• EasyJet warned that it expects to incur pre-tax losses of up to £845 million ($1.09 billion) for fiscal 2020
  • EasyJet expects to fly at only 25% of its normal capacity well into next year.
  • The company has also cut about 4,500 jobs

British budget airline EasyJet warned that it expects to incur pre-tax losses of up to £845 million ($1.09 billion) for fiscal 2020 – its first ever annual loss.

Analysts had forecast a loss of about £794 million, or $1.03 billion.

The budget carrier also said it expects to fly at only 25% of its normal capacity well into next year.

"At this stage, given the continued level of short-term uncertainty, it would not be appropriate to provide any financial guidance for the 2021 financial year,” EasyJet stated.

Like virtually all British and European airlines, EasyJet has been hammered by the COVID-19 pandemic and related quarantines, which has sapped demand and forced aircraft to be grounded and carriers to cut costs by laying off workers.

EasyJet said it may need more state support to survive – in April, the carrier received a £600 million ($775 million) loan from the British Treasury. The company has also cut about 4,500 jobs, raised £608 million ($786 million) from selling aircraft and borrowed another £419 million ($541 million) from shareholders.

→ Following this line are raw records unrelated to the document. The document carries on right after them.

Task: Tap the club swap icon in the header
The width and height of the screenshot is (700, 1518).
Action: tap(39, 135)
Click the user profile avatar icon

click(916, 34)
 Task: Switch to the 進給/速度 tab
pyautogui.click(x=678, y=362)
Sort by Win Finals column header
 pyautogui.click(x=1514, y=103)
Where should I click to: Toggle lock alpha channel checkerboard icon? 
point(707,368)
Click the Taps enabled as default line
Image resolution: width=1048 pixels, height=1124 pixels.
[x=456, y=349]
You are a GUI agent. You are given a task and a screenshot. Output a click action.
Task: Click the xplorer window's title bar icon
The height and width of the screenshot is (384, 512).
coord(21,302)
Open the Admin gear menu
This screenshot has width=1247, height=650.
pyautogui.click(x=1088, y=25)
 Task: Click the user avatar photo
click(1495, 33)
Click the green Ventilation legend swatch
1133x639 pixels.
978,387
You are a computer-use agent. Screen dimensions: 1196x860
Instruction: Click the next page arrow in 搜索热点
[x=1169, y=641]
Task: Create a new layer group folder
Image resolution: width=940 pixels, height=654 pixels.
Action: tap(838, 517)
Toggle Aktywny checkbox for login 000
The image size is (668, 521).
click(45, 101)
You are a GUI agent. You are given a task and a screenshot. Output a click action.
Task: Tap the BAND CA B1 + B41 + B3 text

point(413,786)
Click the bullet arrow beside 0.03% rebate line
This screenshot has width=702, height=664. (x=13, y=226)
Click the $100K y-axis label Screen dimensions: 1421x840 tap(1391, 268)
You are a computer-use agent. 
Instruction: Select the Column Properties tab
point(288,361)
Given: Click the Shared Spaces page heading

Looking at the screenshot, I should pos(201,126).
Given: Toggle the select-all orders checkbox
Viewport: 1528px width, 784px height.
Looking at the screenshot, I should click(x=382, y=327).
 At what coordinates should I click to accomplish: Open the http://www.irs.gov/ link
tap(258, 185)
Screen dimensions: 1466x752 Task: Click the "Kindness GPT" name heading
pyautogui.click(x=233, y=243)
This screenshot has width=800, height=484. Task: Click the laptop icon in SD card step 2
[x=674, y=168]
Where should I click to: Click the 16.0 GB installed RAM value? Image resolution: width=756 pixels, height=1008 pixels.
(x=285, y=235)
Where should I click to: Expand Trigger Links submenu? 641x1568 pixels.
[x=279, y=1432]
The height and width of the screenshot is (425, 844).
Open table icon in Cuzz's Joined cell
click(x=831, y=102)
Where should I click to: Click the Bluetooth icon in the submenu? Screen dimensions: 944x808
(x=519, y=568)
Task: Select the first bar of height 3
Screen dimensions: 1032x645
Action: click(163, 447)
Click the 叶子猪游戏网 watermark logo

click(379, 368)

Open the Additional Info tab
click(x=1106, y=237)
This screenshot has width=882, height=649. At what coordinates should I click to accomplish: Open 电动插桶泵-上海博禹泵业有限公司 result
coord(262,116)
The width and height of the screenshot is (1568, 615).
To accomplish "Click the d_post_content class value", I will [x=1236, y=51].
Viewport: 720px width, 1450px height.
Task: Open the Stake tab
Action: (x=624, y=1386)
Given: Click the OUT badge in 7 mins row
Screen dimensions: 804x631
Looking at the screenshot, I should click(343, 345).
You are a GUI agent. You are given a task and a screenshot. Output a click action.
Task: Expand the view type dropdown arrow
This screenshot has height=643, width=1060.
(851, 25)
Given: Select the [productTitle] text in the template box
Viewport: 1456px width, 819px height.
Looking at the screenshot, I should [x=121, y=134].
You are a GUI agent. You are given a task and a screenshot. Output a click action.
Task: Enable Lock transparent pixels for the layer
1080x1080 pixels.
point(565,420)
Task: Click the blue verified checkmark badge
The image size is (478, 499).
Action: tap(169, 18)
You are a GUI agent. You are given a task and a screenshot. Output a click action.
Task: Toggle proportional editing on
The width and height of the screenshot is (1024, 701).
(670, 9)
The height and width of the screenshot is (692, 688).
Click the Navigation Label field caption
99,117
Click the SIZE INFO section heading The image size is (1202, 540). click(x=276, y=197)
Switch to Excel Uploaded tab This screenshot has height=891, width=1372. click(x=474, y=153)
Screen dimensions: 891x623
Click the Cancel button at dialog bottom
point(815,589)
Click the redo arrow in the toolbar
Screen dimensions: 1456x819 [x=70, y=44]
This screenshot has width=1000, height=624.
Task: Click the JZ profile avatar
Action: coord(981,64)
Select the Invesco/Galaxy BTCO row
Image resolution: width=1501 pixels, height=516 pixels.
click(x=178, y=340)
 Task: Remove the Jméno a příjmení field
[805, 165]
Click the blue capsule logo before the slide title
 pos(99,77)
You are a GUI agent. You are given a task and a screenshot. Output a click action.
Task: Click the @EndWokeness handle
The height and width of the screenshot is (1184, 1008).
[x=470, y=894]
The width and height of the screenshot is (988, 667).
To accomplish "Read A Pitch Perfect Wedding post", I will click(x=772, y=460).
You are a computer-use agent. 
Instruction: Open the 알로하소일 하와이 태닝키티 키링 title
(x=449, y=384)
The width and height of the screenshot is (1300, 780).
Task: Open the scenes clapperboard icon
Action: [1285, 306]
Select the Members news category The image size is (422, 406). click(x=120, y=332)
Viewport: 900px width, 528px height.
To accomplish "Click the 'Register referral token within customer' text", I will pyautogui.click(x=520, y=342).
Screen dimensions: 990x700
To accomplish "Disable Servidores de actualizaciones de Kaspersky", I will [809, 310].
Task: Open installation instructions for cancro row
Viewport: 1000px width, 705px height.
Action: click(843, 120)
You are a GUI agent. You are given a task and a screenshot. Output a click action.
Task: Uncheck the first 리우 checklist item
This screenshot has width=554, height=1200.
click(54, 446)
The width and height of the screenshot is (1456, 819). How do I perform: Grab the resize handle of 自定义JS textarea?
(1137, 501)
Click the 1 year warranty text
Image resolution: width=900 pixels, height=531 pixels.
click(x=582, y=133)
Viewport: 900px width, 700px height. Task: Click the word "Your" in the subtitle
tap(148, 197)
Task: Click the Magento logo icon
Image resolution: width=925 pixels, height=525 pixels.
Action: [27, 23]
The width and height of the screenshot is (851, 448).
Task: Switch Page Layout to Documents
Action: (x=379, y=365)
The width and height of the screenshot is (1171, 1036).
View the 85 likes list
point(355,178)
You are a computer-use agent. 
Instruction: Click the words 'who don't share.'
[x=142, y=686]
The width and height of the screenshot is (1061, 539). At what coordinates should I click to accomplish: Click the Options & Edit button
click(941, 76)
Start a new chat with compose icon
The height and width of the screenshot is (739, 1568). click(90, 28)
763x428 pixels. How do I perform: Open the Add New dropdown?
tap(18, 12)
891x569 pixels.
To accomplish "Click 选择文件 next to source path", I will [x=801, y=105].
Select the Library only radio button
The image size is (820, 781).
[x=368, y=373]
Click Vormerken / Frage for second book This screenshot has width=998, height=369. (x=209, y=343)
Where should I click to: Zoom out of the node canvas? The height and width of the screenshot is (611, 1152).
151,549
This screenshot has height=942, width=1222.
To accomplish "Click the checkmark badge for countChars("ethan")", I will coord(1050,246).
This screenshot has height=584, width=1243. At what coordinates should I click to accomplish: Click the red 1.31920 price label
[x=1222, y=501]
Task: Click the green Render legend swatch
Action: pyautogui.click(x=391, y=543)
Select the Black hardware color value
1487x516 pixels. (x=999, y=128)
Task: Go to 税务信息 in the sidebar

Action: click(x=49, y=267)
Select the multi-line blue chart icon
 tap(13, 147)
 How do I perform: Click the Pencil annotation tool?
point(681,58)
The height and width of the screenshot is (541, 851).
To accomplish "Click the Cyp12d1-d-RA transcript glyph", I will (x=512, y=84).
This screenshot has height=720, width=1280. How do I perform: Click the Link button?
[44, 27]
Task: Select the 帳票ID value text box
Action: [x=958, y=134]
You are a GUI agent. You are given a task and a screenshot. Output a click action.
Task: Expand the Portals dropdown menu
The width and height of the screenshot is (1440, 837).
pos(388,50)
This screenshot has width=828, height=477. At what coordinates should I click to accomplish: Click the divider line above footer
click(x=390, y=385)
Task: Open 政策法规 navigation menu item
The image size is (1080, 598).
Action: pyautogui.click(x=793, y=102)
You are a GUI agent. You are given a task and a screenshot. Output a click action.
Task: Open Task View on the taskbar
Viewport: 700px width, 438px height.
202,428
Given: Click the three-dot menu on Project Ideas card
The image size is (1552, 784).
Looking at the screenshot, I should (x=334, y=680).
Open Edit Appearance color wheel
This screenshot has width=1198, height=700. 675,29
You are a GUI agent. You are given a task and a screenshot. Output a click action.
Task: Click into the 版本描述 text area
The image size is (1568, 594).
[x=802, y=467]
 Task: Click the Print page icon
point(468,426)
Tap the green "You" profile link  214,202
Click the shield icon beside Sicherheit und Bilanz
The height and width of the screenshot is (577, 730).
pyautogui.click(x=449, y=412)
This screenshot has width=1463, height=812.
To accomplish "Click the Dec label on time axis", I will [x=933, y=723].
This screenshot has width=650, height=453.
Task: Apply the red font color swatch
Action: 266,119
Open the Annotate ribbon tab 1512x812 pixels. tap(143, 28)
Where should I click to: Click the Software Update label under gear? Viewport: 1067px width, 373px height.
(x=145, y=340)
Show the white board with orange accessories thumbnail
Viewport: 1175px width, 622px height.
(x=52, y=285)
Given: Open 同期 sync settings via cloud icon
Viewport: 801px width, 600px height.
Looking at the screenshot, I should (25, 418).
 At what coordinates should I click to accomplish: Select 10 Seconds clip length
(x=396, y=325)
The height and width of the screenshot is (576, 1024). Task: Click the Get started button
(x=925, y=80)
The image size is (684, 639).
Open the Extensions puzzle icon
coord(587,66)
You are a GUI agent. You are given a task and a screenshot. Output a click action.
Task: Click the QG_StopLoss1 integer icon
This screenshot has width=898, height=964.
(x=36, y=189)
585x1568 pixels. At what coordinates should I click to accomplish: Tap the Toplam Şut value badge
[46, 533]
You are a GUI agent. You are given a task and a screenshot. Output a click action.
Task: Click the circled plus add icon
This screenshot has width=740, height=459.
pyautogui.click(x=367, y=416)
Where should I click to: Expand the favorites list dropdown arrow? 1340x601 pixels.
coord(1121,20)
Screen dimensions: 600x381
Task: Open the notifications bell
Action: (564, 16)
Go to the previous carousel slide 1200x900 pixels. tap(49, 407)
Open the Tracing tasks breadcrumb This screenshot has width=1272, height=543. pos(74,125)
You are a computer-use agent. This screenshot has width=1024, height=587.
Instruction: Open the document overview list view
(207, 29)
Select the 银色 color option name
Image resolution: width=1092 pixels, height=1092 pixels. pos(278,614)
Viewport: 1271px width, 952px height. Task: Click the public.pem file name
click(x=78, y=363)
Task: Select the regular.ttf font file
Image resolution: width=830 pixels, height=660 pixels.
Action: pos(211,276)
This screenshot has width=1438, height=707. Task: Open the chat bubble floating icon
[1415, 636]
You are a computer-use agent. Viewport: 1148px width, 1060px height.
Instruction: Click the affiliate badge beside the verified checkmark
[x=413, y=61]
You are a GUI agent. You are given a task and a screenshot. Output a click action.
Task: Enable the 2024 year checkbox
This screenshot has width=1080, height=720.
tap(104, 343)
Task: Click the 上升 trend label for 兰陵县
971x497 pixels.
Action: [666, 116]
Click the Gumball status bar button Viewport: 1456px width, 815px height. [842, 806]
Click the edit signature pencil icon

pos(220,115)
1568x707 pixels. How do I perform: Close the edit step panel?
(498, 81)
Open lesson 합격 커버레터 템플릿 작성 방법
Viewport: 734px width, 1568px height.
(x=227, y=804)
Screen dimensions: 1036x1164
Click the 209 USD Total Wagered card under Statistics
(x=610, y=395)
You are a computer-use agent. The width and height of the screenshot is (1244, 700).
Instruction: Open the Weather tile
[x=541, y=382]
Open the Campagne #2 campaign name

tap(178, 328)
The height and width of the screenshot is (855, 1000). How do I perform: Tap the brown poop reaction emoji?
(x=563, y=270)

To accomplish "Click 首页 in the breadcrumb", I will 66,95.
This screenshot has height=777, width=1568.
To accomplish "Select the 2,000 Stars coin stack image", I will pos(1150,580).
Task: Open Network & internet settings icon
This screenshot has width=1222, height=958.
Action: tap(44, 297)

"Aviation continues to face the most severe threat in its history and the U.K. government urgently needs to step up with a… package of measures to ensure airlines are able to support economic recovery when it comes," said EasyJet Chief Executive Johan Lundgren.

Theo Leggett, BBC business correspondent, wrote that EasyJet’s problems are widespread in the British aviation sector.

“Hopes of a rapid recovery after the lockdown were dashed when the [U.K.] government introduced quarantine restrictions on arrivals from abroad,” he wrote. “Over the summer peak, the airline [EasyJet] was still able to operate at 38% capacity -- but its expectations for the final three months of the year are clearly very limited.”

Leggett noted that despite cutting costs by selling and leasing back parts of its fleet, Easyjet is still burning through cash and its future remains “deeply uncertain.”

“Like pretty much every other carrier right now, it's navigating through some very stormy skies,” he added.

Indeed, EasyJet’s principal rival in the budget carrier space, Irish-based Ryanair has said it expects to fly at only about 40% of capacity in October. In late July, Ryanair posted a second-quarter loss of 185 million euros ($217 million), while passenger traffic plunged by 99% over the year-ago quarter. Ryanair further warned that "air travel in Europe is likely to remain depressed for at least the next two or three years"

While Ryanair initially planned to cut 3,000 jobs this year – that figure is expected to be lowered after pilots, cabin crew and other employees agreed to accept pay cuts.

The U.K.’s largest airline, British Airways, has already confirmed that it will cut more than 10,000 jobs.

Moreover, an airline union official recently warned that EasyJet was “hanging by a thread.” BBC News reported that Martin Entwisle, a British pilots' union official, said that EasyJet was in a "really, really dire situation” after meeting with the airline's chief financial officer, Andrew Findlay.

Entwisle, himself an EasyJet pilot and union representative, said: "I think the easiest way to put it is that the company is hanging by a thread. The situation is dire. If we don't have a good summer next summer and make a considerable amount of money, we really are going to be out of a job."

Last month, EasyJet CEO Lundgren himself admitted that the U.K. aviation industry is running out of time and money, and reiterated his urgent plea for more government financial support.

“This is the last chance to save the U.K. airline industry and ensure it is as vibrant and competitive after COVID as it was before,” he stated. “I hope the government takes it.”

Lundgren pointed out how governments in Europe, including France, Italy and Germany, have bailed out their airlines, while the British government has been more reticent.